Aber blicken wir tiefer. Donald Trump hat mutmaßlich gar nichts gegen die Vatikan-Mauern, im Gegenteil, er wünscht sich ja selber so ein schnittiges Bauteil, das da in aller Ruhe steht und wirkt und weder Streit noch Haushaltssperre verursacht. Wirkt? Genau. Es geht ja nicht um die Mauer, sondern um ihren Effekt. Mauern gelten Menschen. Was Trump sagen wollte, ist vermutlich: Jeder reiche Staat braucht eine Mauer, sogar der Papst hat eine, damit ihm keine ausländischen Hungerleider die Bude einrennen. Vatican first.

Der Papst schätzt die Hungerleider und bietet ihnen mehrere Anlaufstellen

Zum Thema Hungerleider sei festgehalten, dass der Papst sie sehr schätzt und ihnen in seinem Staat mehrere Anlaufstellen bietet. Für Obdachlose hat Franziskus gerade eine neue Ambulanz auf dem Petersplatz eingerichtet. Bedürftige erhalten Zuschüsse im Almosenamt, unweit der Apotheke. Arme Familien werden im Dispensario von Santa Marta rundumversorgt. Mutter-Teresa-Schwestern betreiben eine Suppenküche nebst Kleiderkammer. Die Hungerleider gehen in den Staat hinein und kommen etwas weniger hungrig wieder heraus. Zum Wohnen vermittelt der Vatikan Unterkünfte in Rom. Er vertreibt die Leute auch nicht von den Nischen des Petersplatzes, wo sich manch einer nachts sein Zelt aufschlägt. Und niemals, nie, schließt der Vatikan Menschen aufgrund ihrer Nation oder Religion von sozialen Dienstleistungen oder vom Zutritt auf sein Staatsgebiet aus.

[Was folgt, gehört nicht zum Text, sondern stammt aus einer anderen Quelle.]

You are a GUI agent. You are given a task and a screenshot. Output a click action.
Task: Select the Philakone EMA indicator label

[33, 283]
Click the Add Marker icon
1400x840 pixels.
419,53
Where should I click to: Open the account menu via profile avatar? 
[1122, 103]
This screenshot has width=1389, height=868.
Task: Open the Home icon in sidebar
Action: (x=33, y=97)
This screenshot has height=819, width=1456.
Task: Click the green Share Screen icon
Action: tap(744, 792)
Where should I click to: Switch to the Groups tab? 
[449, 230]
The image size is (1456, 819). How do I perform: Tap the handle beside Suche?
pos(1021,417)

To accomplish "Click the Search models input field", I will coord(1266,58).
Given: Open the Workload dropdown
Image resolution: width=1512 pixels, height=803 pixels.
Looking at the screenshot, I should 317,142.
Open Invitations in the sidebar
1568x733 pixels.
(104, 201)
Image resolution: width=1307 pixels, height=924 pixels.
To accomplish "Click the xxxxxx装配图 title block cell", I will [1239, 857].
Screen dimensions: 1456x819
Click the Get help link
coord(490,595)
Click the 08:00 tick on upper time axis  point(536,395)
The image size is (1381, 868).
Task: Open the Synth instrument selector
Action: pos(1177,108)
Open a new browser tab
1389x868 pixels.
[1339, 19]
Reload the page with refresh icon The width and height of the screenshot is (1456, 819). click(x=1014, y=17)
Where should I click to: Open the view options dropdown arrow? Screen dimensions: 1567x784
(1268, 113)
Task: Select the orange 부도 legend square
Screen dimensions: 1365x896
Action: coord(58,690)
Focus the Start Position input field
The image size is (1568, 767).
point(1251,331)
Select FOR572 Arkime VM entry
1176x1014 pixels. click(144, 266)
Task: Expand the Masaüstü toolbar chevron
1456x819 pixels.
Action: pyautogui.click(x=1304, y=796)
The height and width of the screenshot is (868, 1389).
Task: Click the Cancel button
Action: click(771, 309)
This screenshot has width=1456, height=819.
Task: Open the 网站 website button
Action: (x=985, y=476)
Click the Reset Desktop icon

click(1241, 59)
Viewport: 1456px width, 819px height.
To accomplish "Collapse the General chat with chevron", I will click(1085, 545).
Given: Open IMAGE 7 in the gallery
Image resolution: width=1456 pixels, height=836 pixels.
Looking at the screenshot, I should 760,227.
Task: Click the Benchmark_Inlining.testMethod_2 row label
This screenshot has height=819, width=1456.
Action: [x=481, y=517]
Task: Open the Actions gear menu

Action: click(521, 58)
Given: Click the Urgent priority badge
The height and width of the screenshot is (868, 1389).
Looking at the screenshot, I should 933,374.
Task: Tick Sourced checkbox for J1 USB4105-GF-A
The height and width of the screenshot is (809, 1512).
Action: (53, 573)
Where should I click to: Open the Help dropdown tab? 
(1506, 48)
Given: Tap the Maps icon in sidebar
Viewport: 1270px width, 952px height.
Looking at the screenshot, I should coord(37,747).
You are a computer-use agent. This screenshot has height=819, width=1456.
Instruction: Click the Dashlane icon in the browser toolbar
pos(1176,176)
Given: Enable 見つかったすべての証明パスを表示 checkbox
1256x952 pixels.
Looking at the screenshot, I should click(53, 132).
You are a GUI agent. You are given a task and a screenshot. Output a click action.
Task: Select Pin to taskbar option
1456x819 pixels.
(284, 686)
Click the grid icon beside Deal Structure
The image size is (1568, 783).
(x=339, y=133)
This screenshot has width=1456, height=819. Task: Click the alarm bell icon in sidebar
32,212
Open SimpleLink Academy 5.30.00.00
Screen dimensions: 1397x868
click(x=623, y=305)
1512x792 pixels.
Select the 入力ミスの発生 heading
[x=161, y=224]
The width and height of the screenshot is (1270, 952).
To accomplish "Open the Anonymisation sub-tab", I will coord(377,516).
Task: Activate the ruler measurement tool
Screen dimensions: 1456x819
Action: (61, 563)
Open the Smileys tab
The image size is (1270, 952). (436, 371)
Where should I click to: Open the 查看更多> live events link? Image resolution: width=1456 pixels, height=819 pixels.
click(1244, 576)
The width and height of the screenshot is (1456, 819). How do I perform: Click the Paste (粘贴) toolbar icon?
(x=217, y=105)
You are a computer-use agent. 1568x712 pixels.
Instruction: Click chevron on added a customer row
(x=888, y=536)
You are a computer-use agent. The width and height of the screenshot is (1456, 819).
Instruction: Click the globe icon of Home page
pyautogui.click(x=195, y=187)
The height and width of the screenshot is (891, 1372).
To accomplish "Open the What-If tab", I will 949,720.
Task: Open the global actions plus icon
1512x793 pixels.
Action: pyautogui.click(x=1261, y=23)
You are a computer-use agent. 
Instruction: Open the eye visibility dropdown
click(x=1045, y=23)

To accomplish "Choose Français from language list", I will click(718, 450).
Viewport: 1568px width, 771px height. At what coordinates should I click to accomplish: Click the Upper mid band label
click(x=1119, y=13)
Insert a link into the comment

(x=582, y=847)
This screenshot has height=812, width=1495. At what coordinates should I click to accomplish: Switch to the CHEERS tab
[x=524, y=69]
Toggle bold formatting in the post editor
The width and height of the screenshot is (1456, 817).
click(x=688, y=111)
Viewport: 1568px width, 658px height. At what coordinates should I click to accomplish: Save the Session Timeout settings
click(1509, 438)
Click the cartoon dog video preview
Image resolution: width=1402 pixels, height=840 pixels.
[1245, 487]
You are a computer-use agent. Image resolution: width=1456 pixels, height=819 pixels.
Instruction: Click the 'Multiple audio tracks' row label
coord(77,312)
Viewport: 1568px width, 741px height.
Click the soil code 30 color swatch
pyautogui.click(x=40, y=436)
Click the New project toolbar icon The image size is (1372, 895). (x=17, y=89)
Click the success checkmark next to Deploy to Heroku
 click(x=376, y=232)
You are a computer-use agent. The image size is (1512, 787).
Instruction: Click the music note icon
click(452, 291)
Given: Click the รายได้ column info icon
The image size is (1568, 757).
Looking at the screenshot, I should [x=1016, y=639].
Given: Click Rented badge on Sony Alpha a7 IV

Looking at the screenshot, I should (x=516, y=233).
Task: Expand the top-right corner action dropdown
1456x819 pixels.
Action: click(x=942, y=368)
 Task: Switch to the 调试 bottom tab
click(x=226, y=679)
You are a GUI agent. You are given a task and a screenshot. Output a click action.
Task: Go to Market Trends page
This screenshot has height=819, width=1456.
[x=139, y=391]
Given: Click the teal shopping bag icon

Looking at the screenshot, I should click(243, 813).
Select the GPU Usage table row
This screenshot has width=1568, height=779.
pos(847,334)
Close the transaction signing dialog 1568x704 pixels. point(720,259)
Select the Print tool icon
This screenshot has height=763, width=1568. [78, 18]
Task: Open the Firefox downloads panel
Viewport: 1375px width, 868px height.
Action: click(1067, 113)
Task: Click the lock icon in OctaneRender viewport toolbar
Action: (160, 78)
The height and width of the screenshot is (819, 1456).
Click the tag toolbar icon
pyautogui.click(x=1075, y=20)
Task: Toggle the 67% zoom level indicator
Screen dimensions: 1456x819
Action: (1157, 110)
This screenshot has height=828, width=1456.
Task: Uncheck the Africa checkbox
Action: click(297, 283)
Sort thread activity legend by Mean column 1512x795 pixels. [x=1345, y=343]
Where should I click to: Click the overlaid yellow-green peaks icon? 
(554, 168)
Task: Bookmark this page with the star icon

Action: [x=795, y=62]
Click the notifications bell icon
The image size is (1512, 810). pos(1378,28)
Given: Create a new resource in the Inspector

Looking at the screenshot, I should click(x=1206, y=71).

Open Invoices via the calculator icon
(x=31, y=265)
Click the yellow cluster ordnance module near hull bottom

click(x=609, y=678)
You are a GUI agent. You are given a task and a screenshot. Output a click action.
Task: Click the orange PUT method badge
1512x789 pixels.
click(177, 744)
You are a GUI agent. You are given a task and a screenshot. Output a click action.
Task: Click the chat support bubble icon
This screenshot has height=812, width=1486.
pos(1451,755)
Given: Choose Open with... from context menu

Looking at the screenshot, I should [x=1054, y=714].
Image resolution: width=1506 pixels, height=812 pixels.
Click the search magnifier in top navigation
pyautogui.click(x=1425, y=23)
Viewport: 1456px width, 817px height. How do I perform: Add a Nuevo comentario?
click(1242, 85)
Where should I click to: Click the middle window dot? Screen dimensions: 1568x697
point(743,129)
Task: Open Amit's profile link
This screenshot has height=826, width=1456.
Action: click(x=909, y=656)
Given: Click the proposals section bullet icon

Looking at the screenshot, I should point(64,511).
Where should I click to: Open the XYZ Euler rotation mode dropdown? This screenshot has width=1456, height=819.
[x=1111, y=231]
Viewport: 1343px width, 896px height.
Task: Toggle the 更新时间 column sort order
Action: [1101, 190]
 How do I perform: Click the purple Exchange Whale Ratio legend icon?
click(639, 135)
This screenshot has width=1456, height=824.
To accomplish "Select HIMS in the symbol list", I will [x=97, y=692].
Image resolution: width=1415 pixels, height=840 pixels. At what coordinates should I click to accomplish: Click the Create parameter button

Was soll denn nun der Papst mit seiner Mauer tun, Herr Trump, damit Sie die Ihre nicht zu bauen brauchen? Abreißen – wären wir dann wieder auf gleich? Nun ist der Vatikan-Wall zwar die jüngste Stadtmauer Roms, aber auch schon wieder 500 Jahre alt. Diese 3,2 Kilometer zu schleifen, wäre staubig und teuer und würde Denkmalschutz und empörte Kunsthistoriker auf den Plan rufen. Jenseits der Brachialvariante würde es auch nicht schaden, eine Vorstellung von den Eigenheiten des Vatikanstaates zu haben, wenn man sich wirklich über moralische Mauern äußern möchte. Der Vatikan ist Regierungssitz der katholischen Weltkirche und erweiterte Residenz des Souveräns (mit einer Kunstsammlung zum Ohrenschlackern und etwas Garten rundherum). Funktional entspricht der Vatikanstaat dem Weißen Haus mit Grünanlage und spielt auch von der Ausdehnung her in derselben Liga – 44 Hektar Vatikan gegen 33 Hektar Weißes Haus. Die Vatikanmauern mit Barrieren an anderen Staatsgrenzen zu vergleichen, geht also fehl. Unser Fazit: Moralischer Sieg für den Papst. Die dickste Mauer von allen – aber offen, soweit es geht.